Visual Effects Remixed
Chair: Peter Richardson
2nd Chair: Dr. Steve Gibson
Visual effects (VFX) are the various computer generated processes by which imagery is created and or manipulated outside the context of a live action film shoot. Traditionally moving image visual mediums in a performative / gallery context have been primarily experienced as “playback” mediums, in which material is fixed in time and is played from beginning to end. Real-time visuals on the other hand require the intervention of a performer or a user. In the case of the VJ or live filmmaker, he or she chooses the video clips in real-time, selects the options for effects and determines the compositing of images and effects. Recently a number of (traditional) Narrative film makers have moved away from structural narrative and into the realm of ‘live cinema’, remixing their films for audiences as a performative experience.
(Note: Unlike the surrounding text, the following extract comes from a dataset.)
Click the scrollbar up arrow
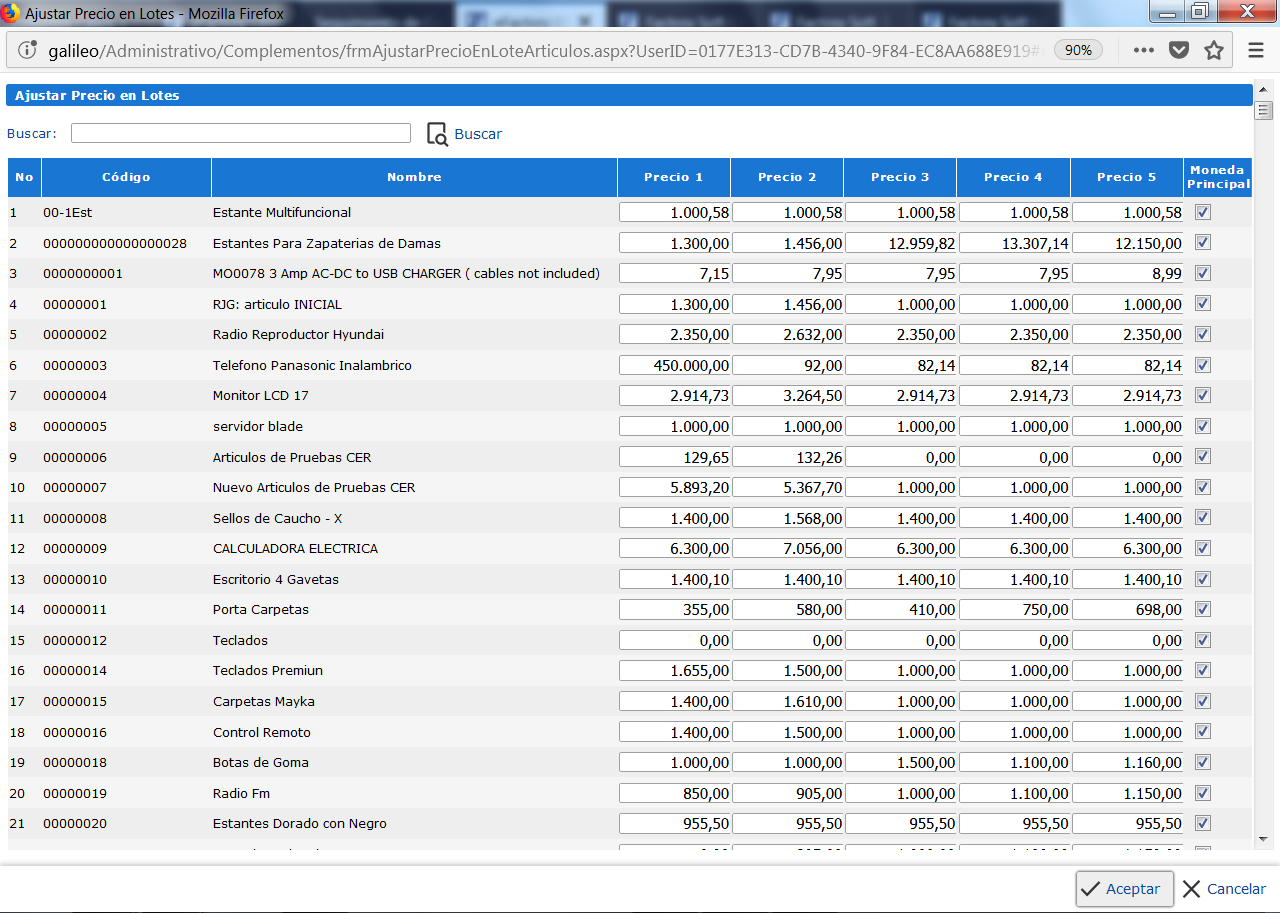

This raises interesting possibilities to extend the genre with a performative art based approach. British directors Peter Greenaway and Mike Figgis increasingly work with this method. The ‘live cinema’ experience is generally limited to pre shot or captured visuals which are processed or remixed. As yet few have attempted to incorporate ‘live’ visual effects as part of this cinematic experience. “VFX Remixed” seeks to stimulate debate and generate theoretical prototypes for live cinema experiences that utilize the technologies of VFX and combine to create a more immersive cinematic performance experience. Areas of interest include audio-visual performance VJ(ing), physical and serious gaming, computer-based installations incorporating real-time visual processing.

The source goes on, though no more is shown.